- Born: Clare Guerrero Marion, Indiana, U.S.
- Education: University of San Francisco (BA in English)
- Occupation: Fashion designer
- Years active: 2008–present
- Notable work: Designs for Anthropologie, InStyle, collaborations with Garrett Leight, Melissa McCarthy, Adam Scott, and Mike D
- Spouse: Thierry Vivier
- Children: 1
- Awards: Member of the Council of Fashion Designers of America (CFDA)

= Clare Vivier =

American fashion designer

Clare Vivier (née Guerrero) is an American fashion designer and a member of the Council of Fashion Designers of America (CFDA). In 2008, she launched her namesake brand, which sells women’s handbags, accessories, and apparel. Her company is headquartered in Los Angeles, California, where all of her products are both designed and manufactured locally.

== Early life ==
Vivier was born in Marion, Indiana. She is of Mexican/Irish descent and was raised in St. Paul, Minnesota. She attended the University of San Francisco from 1989-1994 where she studied English. In 2002, Clare married French journalist Thierry Vivier, with whom she has one offspring.

== Business ==
Vivier has designed products for Anthropologie, InStyle, Garrett Leight, actress Melissa McCarthy, actor Adam Scott, The Hundreds, and a line of men's accessories designed with Beastie Boys' member Mike D for Australian magazine Monster Children.

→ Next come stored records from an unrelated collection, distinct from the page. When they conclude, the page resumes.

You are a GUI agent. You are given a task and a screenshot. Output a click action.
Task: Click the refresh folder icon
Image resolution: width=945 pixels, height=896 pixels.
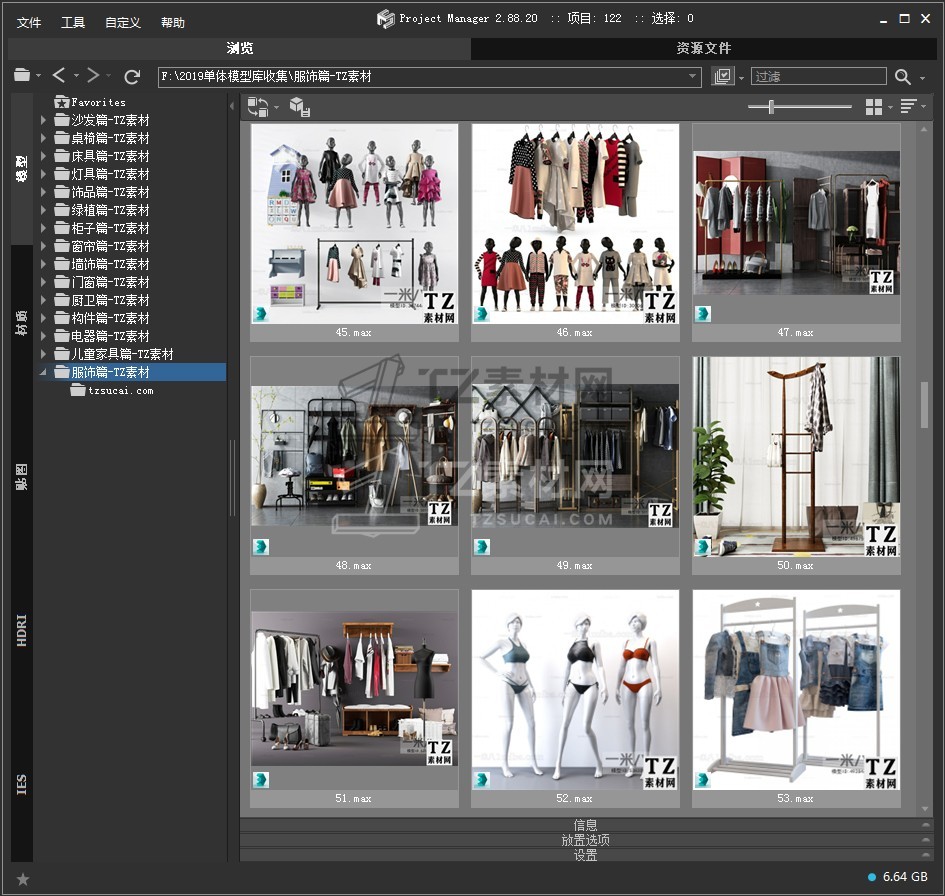132,76
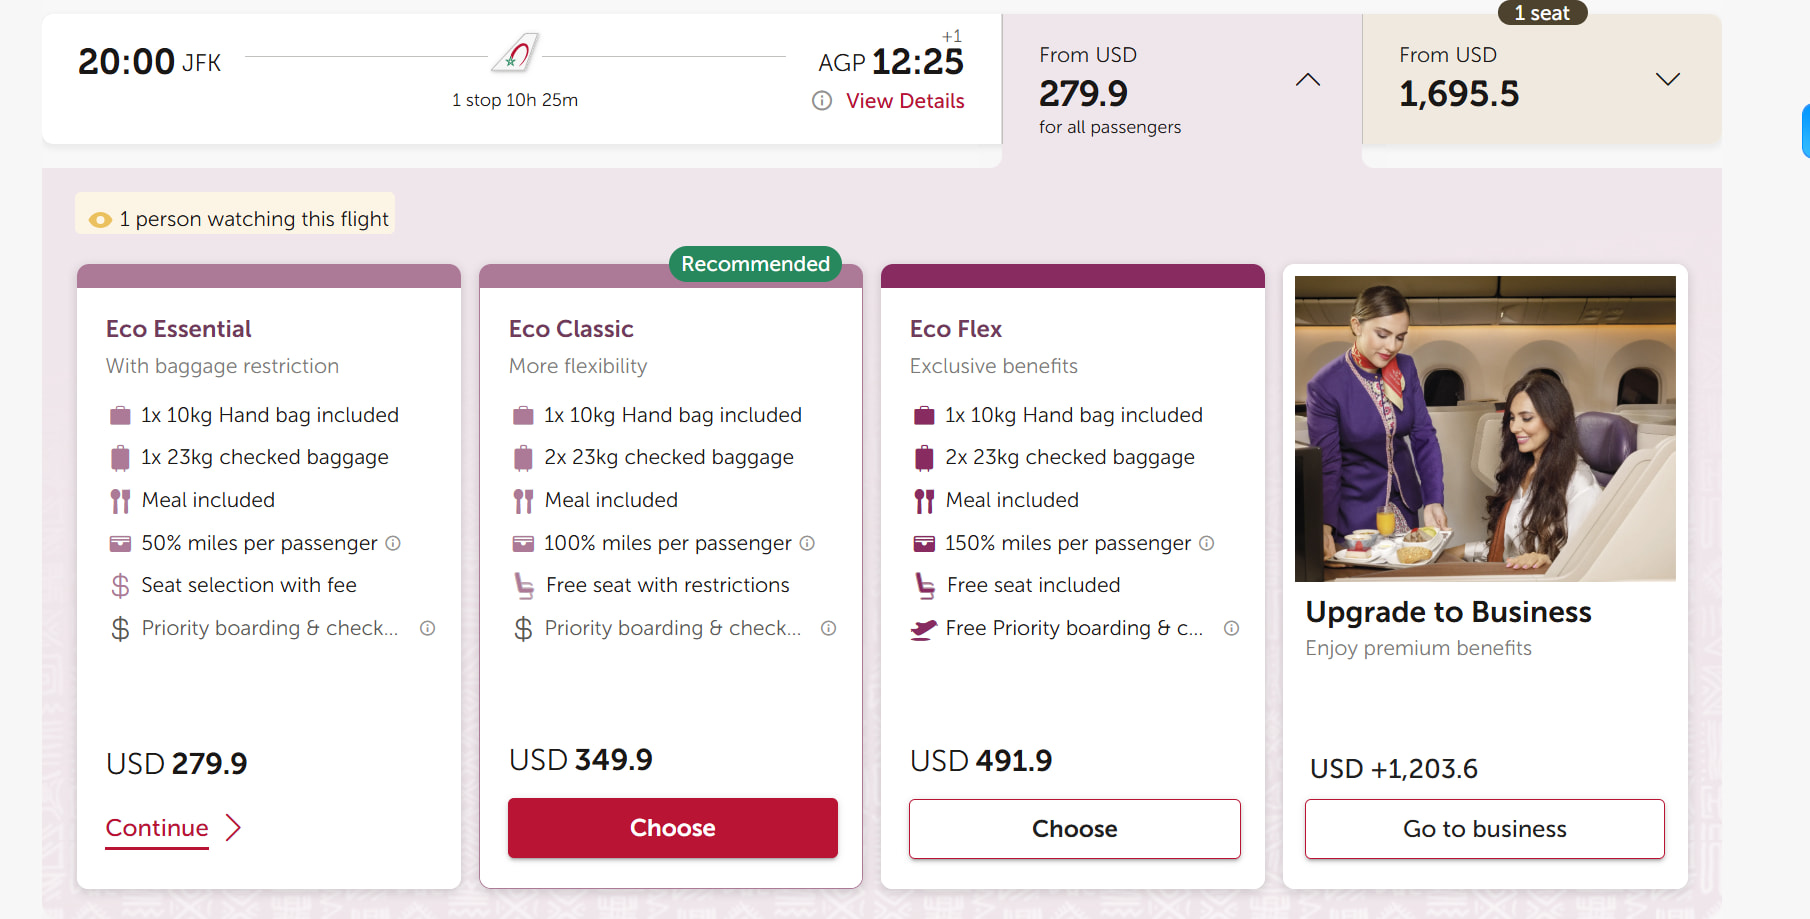1810x919 pixels.
Task: Click info icon next to 50% miles
Action: click(393, 543)
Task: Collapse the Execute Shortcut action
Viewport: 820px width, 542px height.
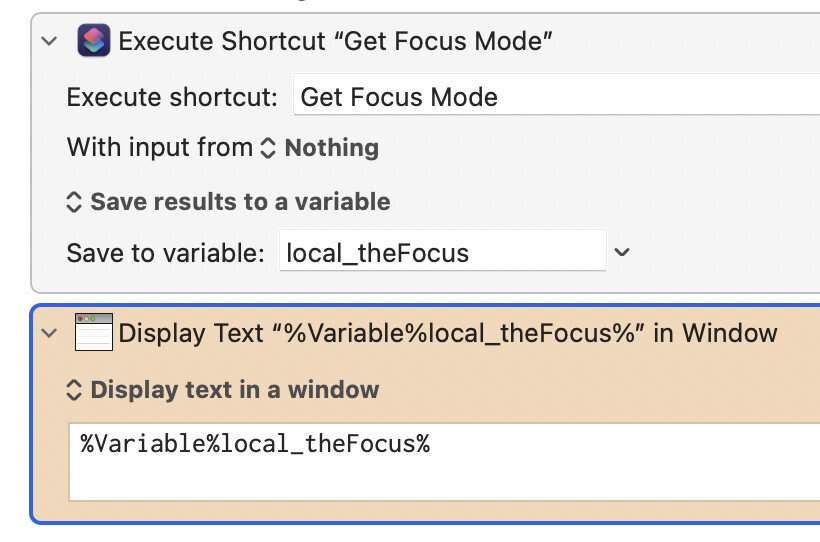Action: pos(49,41)
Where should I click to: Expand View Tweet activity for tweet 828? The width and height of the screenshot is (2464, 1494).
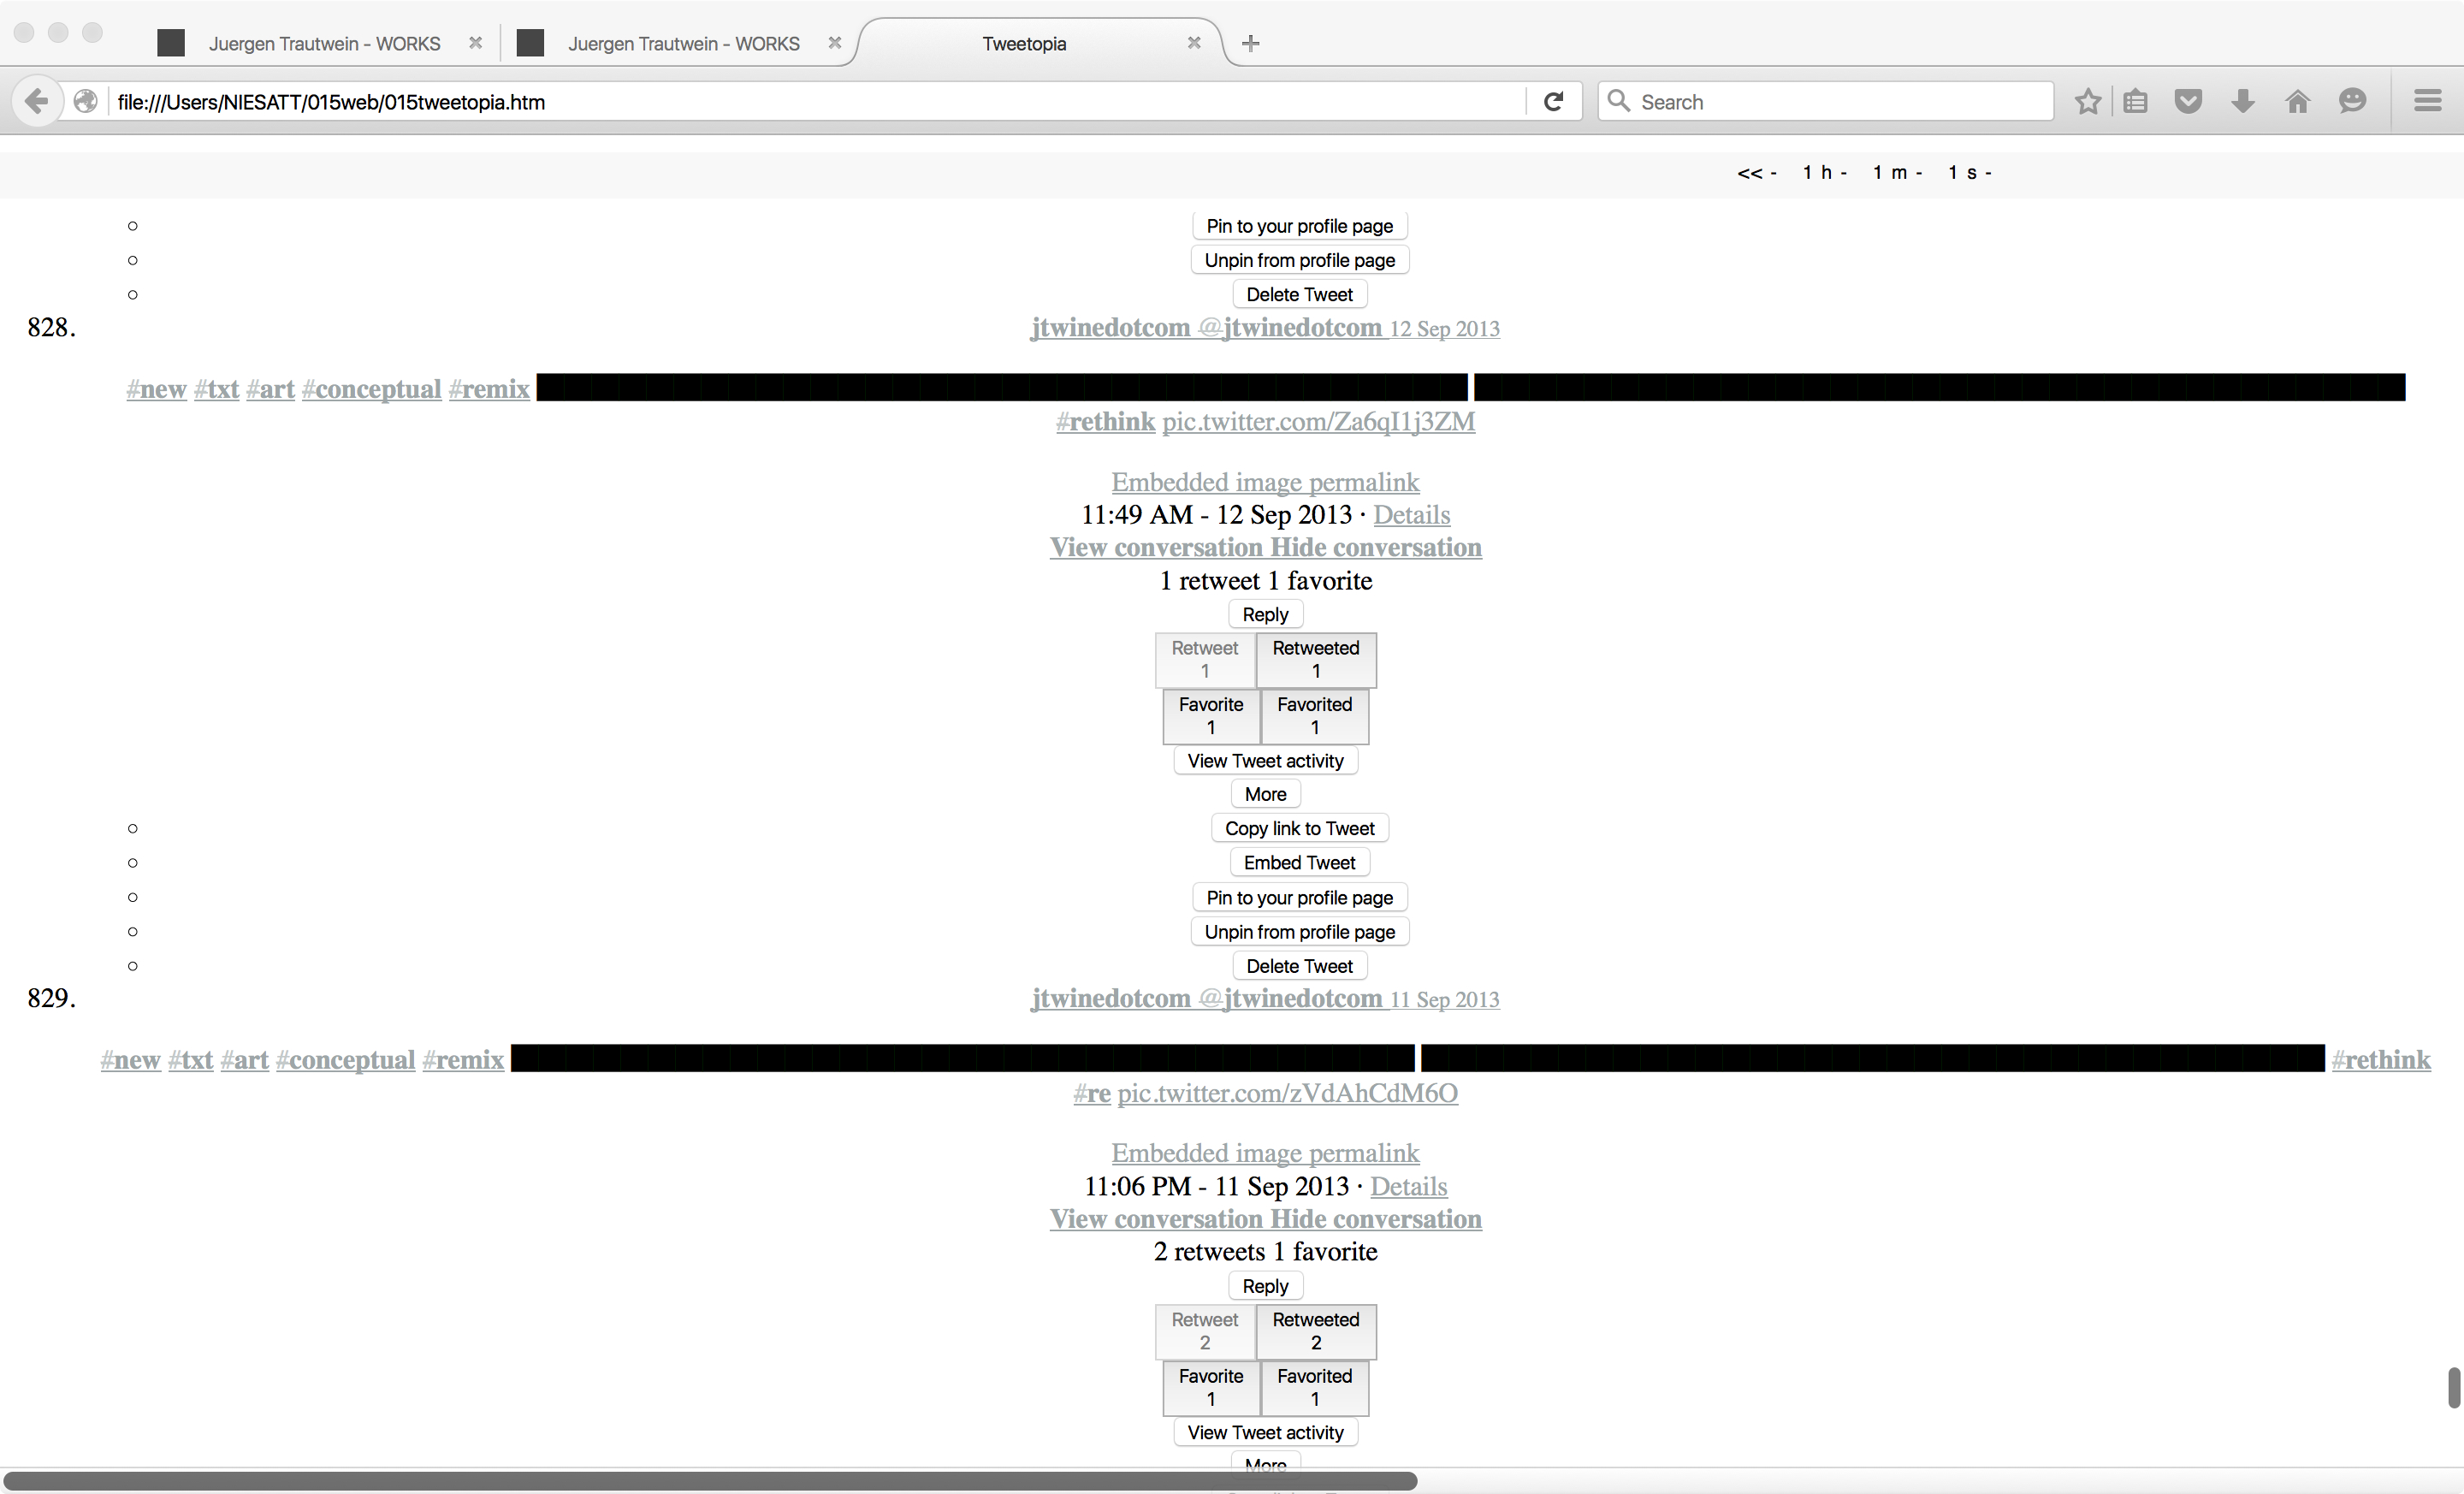[x=1264, y=760]
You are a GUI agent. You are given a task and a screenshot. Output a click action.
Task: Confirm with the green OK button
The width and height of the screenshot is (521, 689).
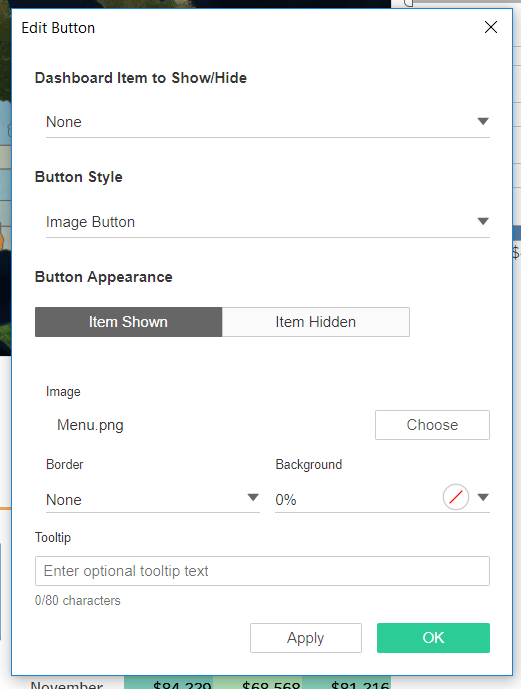[433, 638]
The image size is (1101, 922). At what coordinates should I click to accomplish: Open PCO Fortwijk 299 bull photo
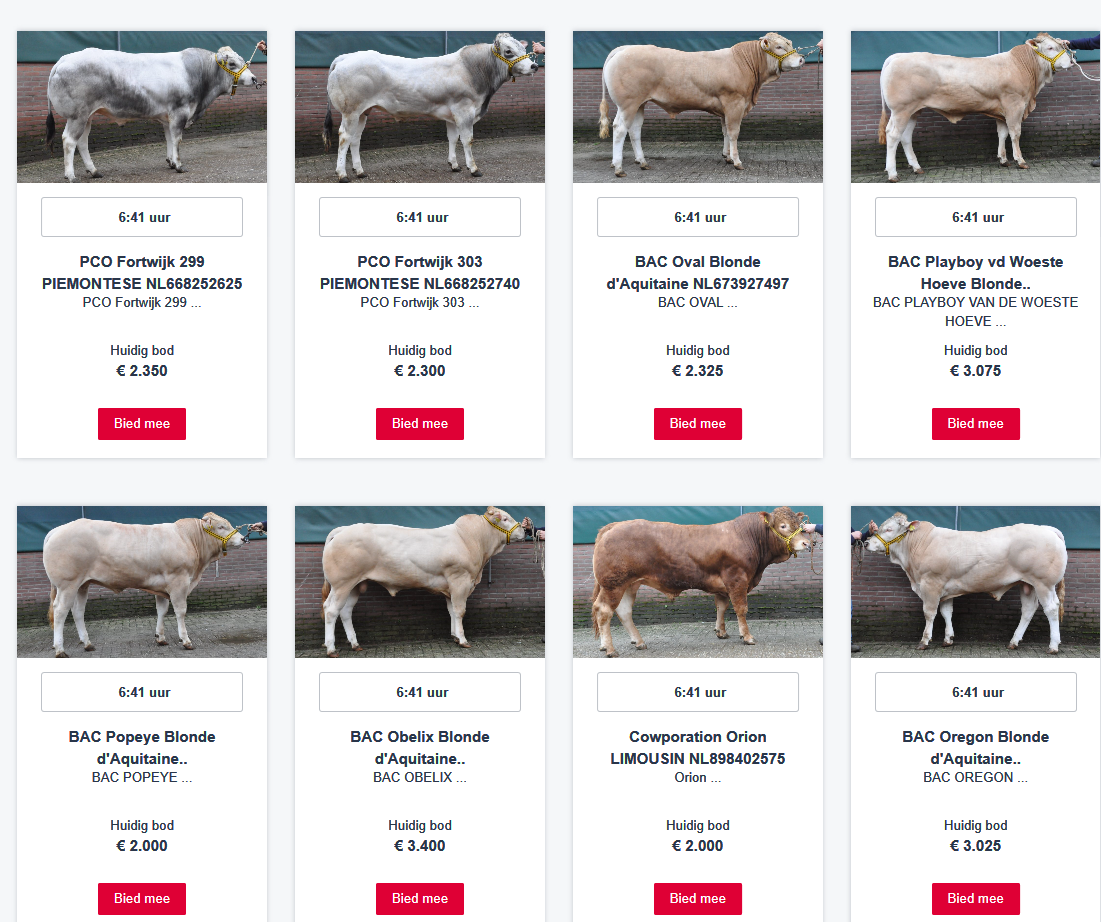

Vivier’s first store opened in Silverlake, California in 2012, and the second store opened under the company's new name, Clare V., in Manhattan in October 2013. The designer’s third store opened in Santa Monica in November 2014, and the fourth store opened in West Hollywood in March 2015. Clare V. has additional storefronts in California's Lido Village and Hayes Valley, Cobble Hill, NY, and Chicago.

Vivier's celebrity fan base includes Katie Holmes, Jessica Alba, Sophia Bush, and Rashida Jones, among others.

In 2012, Vivier's company, Clare V., received an initial investment from Bedrock Manufacturing Co. and Steven Alan.